[Records shown — start]
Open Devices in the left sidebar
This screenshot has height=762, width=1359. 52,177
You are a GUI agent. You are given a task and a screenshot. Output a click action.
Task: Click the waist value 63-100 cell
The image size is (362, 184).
[Records shown — finish]
(Task item):
Write each entry out again, exactly as it reads above.

(Response):
Open Devices in the left sidebar
This screenshot has height=762, width=1359. 52,177
You are a GUI agent. You are given a task and a screenshot. Output a click action.
Task: Click the waist value 63-100 cell
The image size is (362, 184).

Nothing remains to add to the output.